A Rule is to Break: A Child's Guide to Anarchy

A Rule Is To Break: A Child's Guide to Anarchy is a perfectly wonderful picture book about the spirit of anarchism and its utterly fitting dovetail with the joy of childhood. The book is full of excellent advice, wonderfully illustrated.

Along with the pages reproduced in this post, there's such goodies as "Give stuff away for free," "Speak your mind," and "Listen to the tiniest voice."

Also: "Build it, don't buy it" and "Stay up all night." There's nothing about setting fire to cars or joining the black bloc -- just sound advice about being happy, generous and caring for your community.

The book has become something of a Tea Party bogeyman, which is dumb and would be a tragedy if it wasn't for the fact that the ensuing publicity will likely turn it into a bestseller. I'm sure none of the criticism can have come from people who've actually read the book -- rather, they're likely reacting to the blurb from Bill Ayers, which says "a children’s book on anarchy seems somehow just right: an instinctive, intuitive sense of fairness, community, and interdependence sits naturally enough with a desire for participatory democracy, feminism, queer-rights, environmental balance, self-determination, and peace and global justice."

A Rule Is To Break: A Child's Guide to Anarchy


  1. There’s nothing about setting fire to cars or joining the black bloc

    Maybe not directly, but it’s a slippery slope when kids start thinking for themselves!  At first it’s “why should i take a bath?” but pretty soon it’s “why should I sit by and watch my future be gutted by corrupt oligarchs?”.  Teach conformity, it’s the only way to be safe!  Today’s unconventional thinker is tomorrow’s revolutionary outlaw!

  2. Bill Ayers’ review used almost all of the words that piss off tea party-types.  Plus, he’s Bill Ayers.  Just the name tosses a certain subset of wingnuttery into a fit of apoplexy. 
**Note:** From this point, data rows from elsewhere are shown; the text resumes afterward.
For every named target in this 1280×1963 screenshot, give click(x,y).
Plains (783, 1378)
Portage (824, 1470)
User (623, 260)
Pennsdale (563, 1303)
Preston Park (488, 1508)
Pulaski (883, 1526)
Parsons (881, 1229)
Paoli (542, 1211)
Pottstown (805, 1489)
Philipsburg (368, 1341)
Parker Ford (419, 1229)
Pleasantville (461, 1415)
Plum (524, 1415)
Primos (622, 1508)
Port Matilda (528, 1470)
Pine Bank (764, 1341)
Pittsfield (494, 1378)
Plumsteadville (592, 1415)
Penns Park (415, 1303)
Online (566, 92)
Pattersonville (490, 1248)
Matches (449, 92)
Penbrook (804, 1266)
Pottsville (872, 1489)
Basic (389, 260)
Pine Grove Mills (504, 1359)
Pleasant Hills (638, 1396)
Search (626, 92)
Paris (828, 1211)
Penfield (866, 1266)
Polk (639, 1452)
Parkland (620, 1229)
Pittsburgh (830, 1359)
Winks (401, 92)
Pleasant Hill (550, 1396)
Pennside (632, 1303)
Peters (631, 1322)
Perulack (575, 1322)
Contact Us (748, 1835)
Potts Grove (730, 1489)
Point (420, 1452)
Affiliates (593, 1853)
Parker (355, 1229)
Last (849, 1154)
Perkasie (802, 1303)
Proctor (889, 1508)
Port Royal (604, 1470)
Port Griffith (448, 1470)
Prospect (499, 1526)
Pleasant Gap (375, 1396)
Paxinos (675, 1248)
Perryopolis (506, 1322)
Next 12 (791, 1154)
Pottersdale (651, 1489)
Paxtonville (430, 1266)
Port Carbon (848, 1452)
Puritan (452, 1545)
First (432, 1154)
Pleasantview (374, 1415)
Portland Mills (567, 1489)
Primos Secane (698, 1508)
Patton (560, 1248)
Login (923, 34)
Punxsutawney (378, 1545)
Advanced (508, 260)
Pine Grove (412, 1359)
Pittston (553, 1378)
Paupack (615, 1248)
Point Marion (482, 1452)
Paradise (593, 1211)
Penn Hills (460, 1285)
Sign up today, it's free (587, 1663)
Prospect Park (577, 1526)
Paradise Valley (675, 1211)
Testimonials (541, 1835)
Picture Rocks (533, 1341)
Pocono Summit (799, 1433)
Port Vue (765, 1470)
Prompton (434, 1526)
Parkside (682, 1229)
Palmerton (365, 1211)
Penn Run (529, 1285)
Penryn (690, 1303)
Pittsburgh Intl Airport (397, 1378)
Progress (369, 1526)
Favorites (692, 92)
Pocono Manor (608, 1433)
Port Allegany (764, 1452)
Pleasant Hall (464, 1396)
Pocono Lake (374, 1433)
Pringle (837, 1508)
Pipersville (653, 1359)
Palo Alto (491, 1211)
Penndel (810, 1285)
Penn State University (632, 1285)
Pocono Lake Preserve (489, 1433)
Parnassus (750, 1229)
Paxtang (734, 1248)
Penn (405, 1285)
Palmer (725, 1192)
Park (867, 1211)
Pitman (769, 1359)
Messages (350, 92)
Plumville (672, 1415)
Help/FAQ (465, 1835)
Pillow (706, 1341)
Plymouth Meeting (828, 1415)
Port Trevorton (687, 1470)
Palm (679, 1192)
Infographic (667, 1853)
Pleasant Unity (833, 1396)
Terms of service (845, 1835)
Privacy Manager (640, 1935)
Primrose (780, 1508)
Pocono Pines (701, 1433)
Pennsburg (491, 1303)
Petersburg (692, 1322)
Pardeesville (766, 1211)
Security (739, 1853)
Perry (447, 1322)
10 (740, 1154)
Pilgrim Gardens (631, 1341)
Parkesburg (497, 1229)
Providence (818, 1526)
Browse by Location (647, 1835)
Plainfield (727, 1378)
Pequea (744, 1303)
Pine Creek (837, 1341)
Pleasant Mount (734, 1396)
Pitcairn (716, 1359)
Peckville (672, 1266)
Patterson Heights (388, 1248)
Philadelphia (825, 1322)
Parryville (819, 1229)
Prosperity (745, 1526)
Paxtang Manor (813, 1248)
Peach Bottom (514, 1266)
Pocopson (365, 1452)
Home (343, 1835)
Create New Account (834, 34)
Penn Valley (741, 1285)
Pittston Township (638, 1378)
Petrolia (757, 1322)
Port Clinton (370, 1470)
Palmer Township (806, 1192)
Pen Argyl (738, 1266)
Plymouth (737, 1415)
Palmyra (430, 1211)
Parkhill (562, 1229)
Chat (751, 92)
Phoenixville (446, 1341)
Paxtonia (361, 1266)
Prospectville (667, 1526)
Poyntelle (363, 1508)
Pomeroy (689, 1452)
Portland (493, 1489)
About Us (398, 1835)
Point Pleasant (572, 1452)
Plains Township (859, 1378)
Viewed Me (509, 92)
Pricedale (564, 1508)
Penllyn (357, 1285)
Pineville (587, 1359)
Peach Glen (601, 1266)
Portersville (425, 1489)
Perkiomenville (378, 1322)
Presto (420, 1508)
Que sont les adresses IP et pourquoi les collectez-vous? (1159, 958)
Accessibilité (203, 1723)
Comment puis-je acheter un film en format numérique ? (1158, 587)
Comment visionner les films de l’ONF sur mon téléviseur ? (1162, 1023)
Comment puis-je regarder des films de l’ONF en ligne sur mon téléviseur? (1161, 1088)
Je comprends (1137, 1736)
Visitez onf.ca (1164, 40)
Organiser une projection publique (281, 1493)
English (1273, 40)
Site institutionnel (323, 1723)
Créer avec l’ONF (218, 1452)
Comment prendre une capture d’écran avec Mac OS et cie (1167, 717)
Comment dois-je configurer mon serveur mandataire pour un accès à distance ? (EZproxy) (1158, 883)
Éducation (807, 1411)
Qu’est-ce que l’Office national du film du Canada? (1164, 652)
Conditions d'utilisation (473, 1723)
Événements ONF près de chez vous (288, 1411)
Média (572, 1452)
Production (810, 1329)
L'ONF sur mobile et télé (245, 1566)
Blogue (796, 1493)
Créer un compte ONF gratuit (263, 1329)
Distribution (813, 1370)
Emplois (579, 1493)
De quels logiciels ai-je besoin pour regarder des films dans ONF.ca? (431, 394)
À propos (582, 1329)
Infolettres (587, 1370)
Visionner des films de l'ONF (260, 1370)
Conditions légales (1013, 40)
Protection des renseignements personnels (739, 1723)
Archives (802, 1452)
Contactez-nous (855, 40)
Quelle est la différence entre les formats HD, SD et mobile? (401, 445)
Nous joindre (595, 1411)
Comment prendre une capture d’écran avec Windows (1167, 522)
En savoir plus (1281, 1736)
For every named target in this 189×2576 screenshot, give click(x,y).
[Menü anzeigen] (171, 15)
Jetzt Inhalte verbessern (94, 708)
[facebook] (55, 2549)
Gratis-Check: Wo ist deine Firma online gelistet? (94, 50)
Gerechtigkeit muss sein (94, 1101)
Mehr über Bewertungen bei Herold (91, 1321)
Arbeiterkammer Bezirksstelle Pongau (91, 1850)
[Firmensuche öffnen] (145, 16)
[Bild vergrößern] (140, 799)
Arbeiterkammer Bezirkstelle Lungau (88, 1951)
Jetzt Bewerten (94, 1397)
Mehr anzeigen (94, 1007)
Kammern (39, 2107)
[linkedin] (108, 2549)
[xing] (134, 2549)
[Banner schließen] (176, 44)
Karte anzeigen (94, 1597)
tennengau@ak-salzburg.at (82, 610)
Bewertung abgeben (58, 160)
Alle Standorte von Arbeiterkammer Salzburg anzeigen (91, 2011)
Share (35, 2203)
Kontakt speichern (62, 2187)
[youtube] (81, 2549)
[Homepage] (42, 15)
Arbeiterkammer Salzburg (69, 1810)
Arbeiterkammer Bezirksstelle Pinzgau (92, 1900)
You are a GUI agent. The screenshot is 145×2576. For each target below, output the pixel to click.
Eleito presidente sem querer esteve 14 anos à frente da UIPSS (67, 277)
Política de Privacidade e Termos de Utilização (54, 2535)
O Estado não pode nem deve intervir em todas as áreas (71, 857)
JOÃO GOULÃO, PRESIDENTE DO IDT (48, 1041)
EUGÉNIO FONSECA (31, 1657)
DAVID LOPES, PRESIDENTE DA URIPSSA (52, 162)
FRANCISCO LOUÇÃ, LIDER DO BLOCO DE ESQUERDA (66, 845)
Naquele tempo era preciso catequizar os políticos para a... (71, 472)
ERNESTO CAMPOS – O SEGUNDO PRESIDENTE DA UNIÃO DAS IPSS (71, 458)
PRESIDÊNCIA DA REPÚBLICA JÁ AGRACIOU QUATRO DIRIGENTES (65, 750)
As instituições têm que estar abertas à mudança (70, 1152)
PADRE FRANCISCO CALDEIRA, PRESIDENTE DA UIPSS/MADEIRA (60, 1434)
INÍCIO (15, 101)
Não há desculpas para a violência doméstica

    1. Defending Bill Ayers is not a winning move.  He’s exactly the kind of person who gives peaceful anarchists a bad name.

      That aside, trying to take back ‘anarchy’ is a waste of effort. As Chris alluded to above, defined who you are, not who you’re not.

      1. Any defense of Mr. Ayers is purely a construct of your own interpretation.  I am amused anytime the far rightwing talking heads blow gaskets.  That is all.

      2. The vast majority of anarchists are Libertarian Socialists. Libertarian Socialists have just as much they’re “for” as any other political philosophy. It’d be worth their effort informing others about their philosophy so misinformed people stop pretending old strawmen arguments have any relevance.

      3. how can any anarchist give any of the rest a “bad name”? seeking acceptance from those who will only legitimise something backed up by a rent-fuelled hierarchy of armed thugs seems like a losing proposition.

        and so? we break.

  3. I’m worried that this won’t do much to instill anarchist traditions like forming rules by extensive discussions or ideological hair splitting.
    I doubt they show even one armchair!

      1. That seems to me a pacifist fantasy, which allows them to paint those more militant than they as cops. Almost certainly there will be cops, but you don’t need a majority to be a provocateur.